The decreased pozzolanic activity in K350-120 was not observed in the modified Chapelle test results, probably because the system contained only Ca(OH)₂, favoring the reaction of silica, rather than alumina, to form C-S-H. Therefore, a partial amorphization of quartz could increase the portlandite consumption despite the inclusion of zirconia in the sample. In contrast, the R³ test contains sulfate and carbonate ions, which react with alumina to form ettringite (or monosulfate) and carboaluminates. Therefore, the potentially higher reactive silica content would not lead to a much higher reactivity of K350-120, while the presence of ZrO₂ and low SSA would decrease the pozzolanic activity.

The treatments entailing higher energy consumption and significant wear and tear on the grinding equipment (and increased impurities in the sample) could pose a drawback at the industrial scale. Meanwhile, samples such as K250-120 or K350-60 exhibited high reactivity using only 250 rpm or 60 min, thereby reducing energy consumption and preserving the grinding equipment while achieving similar performances.

5. Conclusions

The design of experiments (DoE) results demonstrate that mechanical activation at the laboratory scale is highly effective for preparing clays to use as supplementary cementitious materials (SCMs) for the formulation of low-carbon cements. The study reveals that it is feasible to adjust grinding parameters, such as the rotation speed and milling time, to achieve a high degree of clay activation.

These adjustments enhance the content of amorphous phases, particularly from kaolinite (Kaol) and, to a lesser extent, illite, while substantially reducing the particle size. Notably, it is unnecessary to apply the most intensive grinding parameters in order to achieve a substantial amorphization of the clay’s mineral phases. Intermediate rotation speeds and grinding times are sufficient to yield a high content of amorphous material and suitably sized particles, ensuring the activated clay’s reactivity. The pozzolanic activity of the mechanically activated clay increases with higher rotation speeds and longer grinding times in a planetary ball mill. However, highly energetic grinding introduces a significant increase in impurities, such as ZrO₂, due to the wear of the grinding balls and jar and causes a substantial reduction in the specific surface area. This may lead to lower clay performance as SCM.

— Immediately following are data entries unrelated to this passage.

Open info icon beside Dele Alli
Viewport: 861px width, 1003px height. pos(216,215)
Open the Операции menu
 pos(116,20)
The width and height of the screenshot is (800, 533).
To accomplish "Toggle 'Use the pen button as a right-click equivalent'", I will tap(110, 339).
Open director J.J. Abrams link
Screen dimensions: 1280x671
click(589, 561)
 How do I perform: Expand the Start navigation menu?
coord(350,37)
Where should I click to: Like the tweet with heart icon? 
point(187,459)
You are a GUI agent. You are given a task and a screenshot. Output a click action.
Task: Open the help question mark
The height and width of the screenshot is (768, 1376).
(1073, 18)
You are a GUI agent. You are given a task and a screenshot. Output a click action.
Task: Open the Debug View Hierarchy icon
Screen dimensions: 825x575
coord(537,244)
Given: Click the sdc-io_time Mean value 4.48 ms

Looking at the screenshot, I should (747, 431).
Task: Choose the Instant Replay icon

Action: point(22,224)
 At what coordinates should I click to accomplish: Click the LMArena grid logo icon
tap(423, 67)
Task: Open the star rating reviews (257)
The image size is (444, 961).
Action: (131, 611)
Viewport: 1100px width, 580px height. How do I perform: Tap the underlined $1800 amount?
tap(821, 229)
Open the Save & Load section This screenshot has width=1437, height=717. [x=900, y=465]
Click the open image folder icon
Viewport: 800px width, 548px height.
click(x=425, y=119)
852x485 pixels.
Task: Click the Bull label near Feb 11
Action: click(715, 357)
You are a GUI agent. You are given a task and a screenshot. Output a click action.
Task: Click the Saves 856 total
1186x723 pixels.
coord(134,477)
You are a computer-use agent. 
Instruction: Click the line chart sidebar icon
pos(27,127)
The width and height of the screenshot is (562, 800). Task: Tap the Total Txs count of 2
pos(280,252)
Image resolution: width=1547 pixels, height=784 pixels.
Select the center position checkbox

Consequently, overly aggressive grinding processes may be detrimental to clay activation. An optimal balance must be reached to produce highly reactive clay while minimizing impurities, energy consumption, and wear on milling equipment. This balance ensures effective mechanical activation without compromising the integrity of grinding equipment or incurring excessive costs. In this context, the DoE methodology has proven helpful in selecting suitable working parameters, regardless of the mill or milling conditions used. Therefore, the methodology proposed in this study could be useful for scaling the mechanical activation technology up to the industrial level.